■ Written exercise
Reproduce all of the data below line for line, with no changes.

■ Record set
+--
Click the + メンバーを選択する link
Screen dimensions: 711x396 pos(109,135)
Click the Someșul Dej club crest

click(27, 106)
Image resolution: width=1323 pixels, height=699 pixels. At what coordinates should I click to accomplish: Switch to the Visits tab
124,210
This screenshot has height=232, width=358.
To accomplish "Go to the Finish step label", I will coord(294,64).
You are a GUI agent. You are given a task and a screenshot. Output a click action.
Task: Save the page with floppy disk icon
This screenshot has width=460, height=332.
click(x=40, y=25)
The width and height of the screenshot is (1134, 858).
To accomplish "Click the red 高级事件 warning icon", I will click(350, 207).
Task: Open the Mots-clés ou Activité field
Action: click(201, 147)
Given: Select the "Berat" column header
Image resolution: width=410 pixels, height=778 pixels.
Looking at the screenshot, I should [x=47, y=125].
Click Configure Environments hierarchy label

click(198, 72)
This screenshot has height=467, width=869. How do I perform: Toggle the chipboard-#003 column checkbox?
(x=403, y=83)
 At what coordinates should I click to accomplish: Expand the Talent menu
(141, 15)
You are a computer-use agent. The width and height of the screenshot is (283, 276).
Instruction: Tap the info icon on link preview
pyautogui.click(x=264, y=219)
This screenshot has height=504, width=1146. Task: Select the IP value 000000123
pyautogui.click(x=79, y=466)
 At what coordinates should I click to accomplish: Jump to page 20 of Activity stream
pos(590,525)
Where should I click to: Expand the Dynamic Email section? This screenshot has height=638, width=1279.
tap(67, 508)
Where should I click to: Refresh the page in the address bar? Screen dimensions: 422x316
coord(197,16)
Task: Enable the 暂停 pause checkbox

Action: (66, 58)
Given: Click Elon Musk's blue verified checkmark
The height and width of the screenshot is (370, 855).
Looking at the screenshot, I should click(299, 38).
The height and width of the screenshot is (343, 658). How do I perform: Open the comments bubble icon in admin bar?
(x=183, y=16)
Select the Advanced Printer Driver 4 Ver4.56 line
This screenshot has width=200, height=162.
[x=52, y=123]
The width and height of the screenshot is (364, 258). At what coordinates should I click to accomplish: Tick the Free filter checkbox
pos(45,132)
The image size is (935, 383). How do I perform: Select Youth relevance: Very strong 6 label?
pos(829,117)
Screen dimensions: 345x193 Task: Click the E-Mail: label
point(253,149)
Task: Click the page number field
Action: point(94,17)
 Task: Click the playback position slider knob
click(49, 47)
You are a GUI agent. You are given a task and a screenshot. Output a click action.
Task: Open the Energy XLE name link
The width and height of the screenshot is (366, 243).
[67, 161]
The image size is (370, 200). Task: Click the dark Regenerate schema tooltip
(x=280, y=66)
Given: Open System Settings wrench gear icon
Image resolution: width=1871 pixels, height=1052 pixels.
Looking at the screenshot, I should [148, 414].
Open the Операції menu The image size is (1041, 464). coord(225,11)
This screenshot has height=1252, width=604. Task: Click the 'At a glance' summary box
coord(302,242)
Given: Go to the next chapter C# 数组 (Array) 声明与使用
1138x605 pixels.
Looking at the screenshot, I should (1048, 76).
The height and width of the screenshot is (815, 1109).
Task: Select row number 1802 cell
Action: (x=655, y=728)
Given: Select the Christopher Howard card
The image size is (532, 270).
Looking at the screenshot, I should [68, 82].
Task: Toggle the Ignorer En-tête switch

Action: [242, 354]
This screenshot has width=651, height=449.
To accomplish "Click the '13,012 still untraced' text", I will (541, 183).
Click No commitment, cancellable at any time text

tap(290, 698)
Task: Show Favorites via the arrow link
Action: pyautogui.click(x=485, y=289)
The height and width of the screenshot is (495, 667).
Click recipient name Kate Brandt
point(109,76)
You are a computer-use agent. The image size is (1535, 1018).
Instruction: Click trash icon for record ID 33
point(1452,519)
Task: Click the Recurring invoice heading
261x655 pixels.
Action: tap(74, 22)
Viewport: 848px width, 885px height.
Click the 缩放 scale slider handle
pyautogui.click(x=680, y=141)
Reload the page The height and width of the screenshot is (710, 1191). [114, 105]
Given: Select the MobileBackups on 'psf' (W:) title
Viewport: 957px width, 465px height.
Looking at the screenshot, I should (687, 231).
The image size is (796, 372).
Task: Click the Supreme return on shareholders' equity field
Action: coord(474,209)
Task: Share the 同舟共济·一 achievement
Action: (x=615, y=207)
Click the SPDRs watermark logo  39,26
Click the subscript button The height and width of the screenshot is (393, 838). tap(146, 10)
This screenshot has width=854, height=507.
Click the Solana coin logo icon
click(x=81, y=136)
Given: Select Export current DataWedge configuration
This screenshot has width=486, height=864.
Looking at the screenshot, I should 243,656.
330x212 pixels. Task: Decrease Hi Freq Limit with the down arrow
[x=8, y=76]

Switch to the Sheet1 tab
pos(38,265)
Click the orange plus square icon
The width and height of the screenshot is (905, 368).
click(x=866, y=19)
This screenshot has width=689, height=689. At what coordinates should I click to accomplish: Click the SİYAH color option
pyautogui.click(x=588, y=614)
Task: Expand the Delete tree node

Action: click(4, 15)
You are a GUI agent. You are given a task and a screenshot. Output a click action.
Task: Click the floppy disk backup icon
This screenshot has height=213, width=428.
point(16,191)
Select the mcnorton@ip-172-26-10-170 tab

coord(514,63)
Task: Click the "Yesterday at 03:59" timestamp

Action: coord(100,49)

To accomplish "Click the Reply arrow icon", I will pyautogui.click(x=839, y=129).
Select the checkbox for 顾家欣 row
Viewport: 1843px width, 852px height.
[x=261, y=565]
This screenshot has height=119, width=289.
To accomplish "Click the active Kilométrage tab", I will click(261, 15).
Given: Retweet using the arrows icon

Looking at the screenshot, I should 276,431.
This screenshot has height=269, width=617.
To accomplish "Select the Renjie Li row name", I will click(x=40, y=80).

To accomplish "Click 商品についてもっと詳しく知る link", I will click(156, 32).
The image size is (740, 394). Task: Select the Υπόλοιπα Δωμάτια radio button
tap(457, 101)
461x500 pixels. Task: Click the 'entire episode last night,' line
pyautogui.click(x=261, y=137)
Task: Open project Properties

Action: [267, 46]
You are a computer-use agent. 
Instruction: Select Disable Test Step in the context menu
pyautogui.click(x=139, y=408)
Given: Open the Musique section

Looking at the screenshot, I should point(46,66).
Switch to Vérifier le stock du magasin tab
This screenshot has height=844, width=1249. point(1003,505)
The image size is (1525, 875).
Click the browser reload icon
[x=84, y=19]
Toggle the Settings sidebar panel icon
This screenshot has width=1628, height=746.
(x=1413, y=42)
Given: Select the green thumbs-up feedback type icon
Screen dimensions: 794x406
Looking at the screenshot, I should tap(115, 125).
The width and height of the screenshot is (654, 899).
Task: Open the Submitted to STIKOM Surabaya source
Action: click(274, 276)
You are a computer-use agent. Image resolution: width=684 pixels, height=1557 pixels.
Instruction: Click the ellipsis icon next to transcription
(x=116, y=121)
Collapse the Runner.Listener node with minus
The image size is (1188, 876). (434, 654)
+--
■ Reply to the task
Click the + メンバーを選択する link
Screen dimensions: 711x396 pos(109,135)
Click the Someșul Dej club crest

click(27, 106)
Image resolution: width=1323 pixels, height=699 pixels. At what coordinates should I click to accomplish: Switch to the Visits tab
124,210
This screenshot has height=232, width=358.
To accomplish "Go to the Finish step label", I will coord(294,64).
You are a GUI agent. You are given a task and a screenshot. Output a click action.
Task: Save the page with floppy disk icon
This screenshot has width=460, height=332.
click(x=40, y=25)
The width and height of the screenshot is (1134, 858).
To accomplish "Click the red 高级事件 warning icon", I will click(350, 207).
Task: Open the Mots-clés ou Activité field
Action: click(201, 147)
Given: Select the "Berat" column header
Image resolution: width=410 pixels, height=778 pixels.
Looking at the screenshot, I should [x=47, y=125].
Click Configure Environments hierarchy label

click(198, 72)
This screenshot has height=467, width=869. How do I perform: Toggle the chipboard-#003 column checkbox?
(x=403, y=83)
 At what coordinates should I click to accomplish: Expand the Talent menu
(141, 15)
You are a computer-use agent. The width and height of the screenshot is (283, 276).
Instruction: Tap the info icon on link preview
pyautogui.click(x=264, y=219)
This screenshot has height=504, width=1146. Task: Select the IP value 000000123
pyautogui.click(x=79, y=466)
 At what coordinates should I click to accomplish: Jump to page 20 of Activity stream
pos(590,525)
Where should I click to: Expand the Dynamic Email section? This screenshot has height=638, width=1279.
tap(67, 508)
Where should I click to: Refresh the page in the address bar? Screen dimensions: 422x316
coord(197,16)
Task: Enable the 暂停 pause checkbox

Action: (66, 58)
Given: Click Elon Musk's blue verified checkmark
The height and width of the screenshot is (370, 855).
Looking at the screenshot, I should click(299, 38).
The height and width of the screenshot is (343, 658). How do I perform: Open the comments bubble icon in admin bar?
(x=183, y=16)
Select the Advanced Printer Driver 4 Ver4.56 line
This screenshot has width=200, height=162.
[x=52, y=123]
The width and height of the screenshot is (364, 258). At what coordinates should I click to accomplish: Tick the Free filter checkbox
pos(45,132)
The image size is (935, 383). How do I perform: Select Youth relevance: Very strong 6 label?
pos(829,117)
Screen dimensions: 345x193 Task: Click the E-Mail: label
point(253,149)
Task: Click the page number field
Action: point(94,17)
 Task: Click the playback position slider knob
click(49, 47)
You are a GUI agent. You are given a task and a screenshot. Output a click action.
Task: Open the Energy XLE name link
The width and height of the screenshot is (366, 243).
[67, 161]
The image size is (370, 200). Task: Click the dark Regenerate schema tooltip
(x=280, y=66)
Given: Open System Settings wrench gear icon
Image resolution: width=1871 pixels, height=1052 pixels.
Looking at the screenshot, I should [148, 414].
Open the Операції menu The image size is (1041, 464). coord(225,11)
This screenshot has height=1252, width=604. Task: Click the 'At a glance' summary box
coord(302,242)
Given: Go to the next chapter C# 数组 (Array) 声明与使用
1138x605 pixels.
Looking at the screenshot, I should (1048, 76).
The height and width of the screenshot is (815, 1109).
Task: Select row number 1802 cell
Action: (x=655, y=728)
Given: Select the Christopher Howard card
The image size is (532, 270).
Looking at the screenshot, I should [68, 82].
Task: Toggle the Ignorer En-tête switch

Action: [242, 354]
This screenshot has width=651, height=449.
To accomplish "Click the '13,012 still untraced' text", I will (541, 183).
Click No commitment, cancellable at any time text

tap(290, 698)
Task: Show Favorites via the arrow link
Action: pyautogui.click(x=485, y=289)
The height and width of the screenshot is (495, 667).
Click recipient name Kate Brandt
point(109,76)
You are a computer-use agent. The image size is (1535, 1018).
Instruction: Click trash icon for record ID 33
point(1452,519)
Task: Click the Recurring invoice heading
261x655 pixels.
Action: tap(74, 22)
Viewport: 848px width, 885px height.
Click the 缩放 scale slider handle
pyautogui.click(x=680, y=141)
Reload the page The height and width of the screenshot is (710, 1191). [114, 105]
Given: Select the MobileBackups on 'psf' (W:) title
Viewport: 957px width, 465px height.
Looking at the screenshot, I should (687, 231).
The image size is (796, 372).
Task: Click the Supreme return on shareholders' equity field
Action: coord(474,209)
Task: Share the 同舟共济·一 achievement
Action: (x=615, y=207)
Click the SPDRs watermark logo  39,26
Click the subscript button The height and width of the screenshot is (393, 838). tap(146, 10)
This screenshot has width=854, height=507.
Click the Solana coin logo icon
click(x=81, y=136)
Given: Select Export current DataWedge configuration
This screenshot has width=486, height=864.
Looking at the screenshot, I should 243,656.
330x212 pixels. Task: Decrease Hi Freq Limit with the down arrow
[x=8, y=76]

Switch to the Sheet1 tab
pos(38,265)
Click the orange plus square icon
The width and height of the screenshot is (905, 368).
click(x=866, y=19)
This screenshot has width=689, height=689. At what coordinates should I click to accomplish: Click the SİYAH color option
pyautogui.click(x=588, y=614)
Task: Expand the Delete tree node

Action: click(4, 15)
You are a GUI agent. You are given a task and a screenshot. Output a click action.
Task: Click the floppy disk backup icon
This screenshot has height=213, width=428.
point(16,191)
Select the mcnorton@ip-172-26-10-170 tab

coord(514,63)
Task: Click the "Yesterday at 03:59" timestamp

Action: coord(100,49)

To accomplish "Click the Reply arrow icon", I will pyautogui.click(x=839, y=129).
Select the checkbox for 顾家欣 row
Viewport: 1843px width, 852px height.
[x=261, y=565]
This screenshot has height=119, width=289.
To accomplish "Click the active Kilométrage tab", I will click(261, 15).
Given: Retweet using the arrows icon

Looking at the screenshot, I should 276,431.
This screenshot has height=269, width=617.
To accomplish "Select the Renjie Li row name", I will click(x=40, y=80).

To accomplish "Click 商品についてもっと詳しく知る link", I will click(156, 32).
The image size is (740, 394). Task: Select the Υπόλοιπα Δωμάτια radio button
tap(457, 101)
461x500 pixels. Task: Click the 'entire episode last night,' line
pyautogui.click(x=261, y=137)
Task: Open project Properties

Action: [267, 46]
You are a computer-use agent. 
Instruction: Select Disable Test Step in the context menu
pyautogui.click(x=139, y=408)
Given: Open the Musique section

Looking at the screenshot, I should point(46,66).
Switch to Vérifier le stock du magasin tab
This screenshot has height=844, width=1249. point(1003,505)
The image size is (1525, 875).
Click the browser reload icon
[x=84, y=19]
Toggle the Settings sidebar panel icon
This screenshot has width=1628, height=746.
(x=1413, y=42)
Given: Select the green thumbs-up feedback type icon
Screen dimensions: 794x406
Looking at the screenshot, I should tap(115, 125).
The width and height of the screenshot is (654, 899).
Task: Open the Submitted to STIKOM Surabaya source
Action: click(274, 276)
You are a computer-use agent. Image resolution: width=684 pixels, height=1557 pixels.
Instruction: Click the ellipsis icon next to transcription
(x=116, y=121)
Collapse the Runner.Listener node with minus
The image size is (1188, 876). (434, 654)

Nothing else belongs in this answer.